Posted on 11/22/2013 1:36:05 PM PST by Stoat

Canadians are being given a hard time when they try to buy from dealerships south of the border

By Megan Griffith-Greene, CBC News Posted: Nov 22, 2013 5:00 AM ET

Canadians planning a trip south of the border next week to take advantage of Black Friday deals may run into roadblocks if a car is on their shopping list. A CBC Marketplace investigation reveals automakers are preventing Canadians from taking advantage of cheaper car prices south of the border.

Marketplace found price differences of thousands of dollars in the manufacturer’s suggested retail price (MSRP) for the same model car on different sides of the border, but many U.S. dealers refuse to sell a new vehicle to Canadian customers.

In some cases, cars manufactured in Canada were more expensive to buy at Canadian dealerships than in the U.S.

Vancouver resident Caitlin Mayne, comparing prices for a new Volkswagen Beetle, found that the car’s MSRP was about $3,000 less in the U.S., only an hour’s drive from her home. “That’s a lot of money,” she told Marketplace co-host Erica Johnson.

In one case Marketplace found a Dodge Grand Caravan listed at an MSRP that was approximately $7,000 cheaper in the U.S. than on Canadian lots

Steve Rogers, who runs a business that buys cars in the U.S. for Canadian consumers, says that the price difference can run even higher. Last year Rogers bought his wife a new car, taking advantage of lower American prices.

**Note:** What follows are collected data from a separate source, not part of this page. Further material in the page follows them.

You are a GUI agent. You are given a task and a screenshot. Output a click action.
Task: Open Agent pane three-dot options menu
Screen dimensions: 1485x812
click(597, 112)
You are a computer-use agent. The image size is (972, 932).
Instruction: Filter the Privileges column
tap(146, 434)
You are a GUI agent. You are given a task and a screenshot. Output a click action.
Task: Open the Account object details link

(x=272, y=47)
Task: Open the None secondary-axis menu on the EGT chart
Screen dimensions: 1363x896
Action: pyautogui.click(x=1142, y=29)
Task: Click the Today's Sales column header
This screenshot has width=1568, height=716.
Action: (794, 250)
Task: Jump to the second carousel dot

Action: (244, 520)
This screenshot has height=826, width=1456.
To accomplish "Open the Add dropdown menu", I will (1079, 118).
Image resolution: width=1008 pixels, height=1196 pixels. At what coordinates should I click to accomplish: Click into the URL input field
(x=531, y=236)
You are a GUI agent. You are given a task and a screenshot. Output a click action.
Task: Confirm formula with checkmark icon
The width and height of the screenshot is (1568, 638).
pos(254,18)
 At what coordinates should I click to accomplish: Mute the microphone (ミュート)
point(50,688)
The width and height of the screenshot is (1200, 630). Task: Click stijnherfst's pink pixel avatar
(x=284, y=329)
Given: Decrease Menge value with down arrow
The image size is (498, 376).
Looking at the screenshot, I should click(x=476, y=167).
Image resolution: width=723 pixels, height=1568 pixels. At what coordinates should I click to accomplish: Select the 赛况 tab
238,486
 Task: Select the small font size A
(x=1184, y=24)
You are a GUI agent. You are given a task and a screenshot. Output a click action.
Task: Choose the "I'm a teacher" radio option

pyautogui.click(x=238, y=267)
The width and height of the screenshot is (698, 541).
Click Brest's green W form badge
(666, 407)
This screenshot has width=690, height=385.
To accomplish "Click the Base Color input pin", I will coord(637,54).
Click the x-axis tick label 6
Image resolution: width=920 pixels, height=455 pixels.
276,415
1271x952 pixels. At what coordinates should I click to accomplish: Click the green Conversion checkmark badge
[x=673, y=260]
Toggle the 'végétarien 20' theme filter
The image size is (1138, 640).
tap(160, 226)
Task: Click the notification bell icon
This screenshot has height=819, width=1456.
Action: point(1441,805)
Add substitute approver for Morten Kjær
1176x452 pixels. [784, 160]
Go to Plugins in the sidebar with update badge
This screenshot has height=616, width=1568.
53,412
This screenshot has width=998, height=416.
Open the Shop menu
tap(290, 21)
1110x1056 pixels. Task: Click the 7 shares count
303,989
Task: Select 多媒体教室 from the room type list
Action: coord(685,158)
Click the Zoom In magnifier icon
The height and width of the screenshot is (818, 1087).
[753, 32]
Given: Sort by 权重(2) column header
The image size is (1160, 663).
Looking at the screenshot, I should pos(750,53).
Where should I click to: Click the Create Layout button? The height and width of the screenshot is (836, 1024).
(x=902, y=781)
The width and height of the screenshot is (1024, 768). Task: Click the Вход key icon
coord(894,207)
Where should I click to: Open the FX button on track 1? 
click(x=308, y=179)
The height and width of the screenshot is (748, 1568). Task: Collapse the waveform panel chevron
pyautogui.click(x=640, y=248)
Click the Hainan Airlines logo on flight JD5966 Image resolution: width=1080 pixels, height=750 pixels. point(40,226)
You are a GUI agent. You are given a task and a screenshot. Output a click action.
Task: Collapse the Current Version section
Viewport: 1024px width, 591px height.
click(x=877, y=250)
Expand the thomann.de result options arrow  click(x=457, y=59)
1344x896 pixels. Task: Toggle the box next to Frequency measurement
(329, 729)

“The car was $60,000 in Canada and I paid $40,000 in the U.S.,” Rogers said. “You know, I have a hard time with the fact that I’m paying more as a Canadian just because of where I live.”

The full Marketplace  investigation, Price Wars, airs tonight at 8pm(8:30pm NT) on CBC Television.

Undercover investigation

To see what Canadian consumers face, Marketplace staff spoke with salespeople at more than 30 car franchises inBellingham, Wash., and Buffalo, N.Y., both close to the Canadian border.

In many cases, they were told that the dealers were not permitted to sell new vehicles to Canadians. Many dealerships refused or discouraged a sale when they realized the potential buyer was Canadian.

Some dealers provided incorrect information when pressed for a reason, saying that the law only permits them to sell cars to U.S. citizen or residents. “For whatever international tariff laws or transaction law,” one dealer explained, “U.S. citizens can only buy in the U.S. and Canadian citizens only in Canada.”

There is no law that prohibits Canadians from buying cars in the U.S., although the transactions are subject to the same taxes as vehicles bought in Canada.

According to Chief Tom Schreiber at U.S. Customs and Border Protection, "you do not have to be a U.S. resident or have a U.S. address if you are a Canadian citizen and you wish to purchase a car in the United States and export it to Canada."

In some cases, dealers said that vehicles purchased in the U.S. and brought across the border would not be protected by warranty.

Rogers says that in his experience bringing cars across the border, this has not been the case. “Some manufacturers do not honour the warranty in Canada, but very few.”

Some U.S. dealers warned not to sell to Canadians

Some U.S. dealers told Marketplace staff that company policy prevented them from selling new cars to Canadian customers. A memo obtained from one car manufacturer explained this policy to dealers, stating:

“It has come to our attention that a growing number of dealers are conducting an increasing amount of sales outside of the United States. Although your dealer agreement does not expressly prohibit such activity … any vehicle sales made by U.S. dealers outside of … the continental U.S. are discouraged.”

It continues: “Vehicle sales made by U.S. dealers to individuals or organizations residing outside of the continental United States will no longer be eligible for any … incentive payment/programs such as vehicle incentives, ascent program payouts, quarterly/monthly dealer sales volume bonuses, Chairman’s Roundtable awards, etc.”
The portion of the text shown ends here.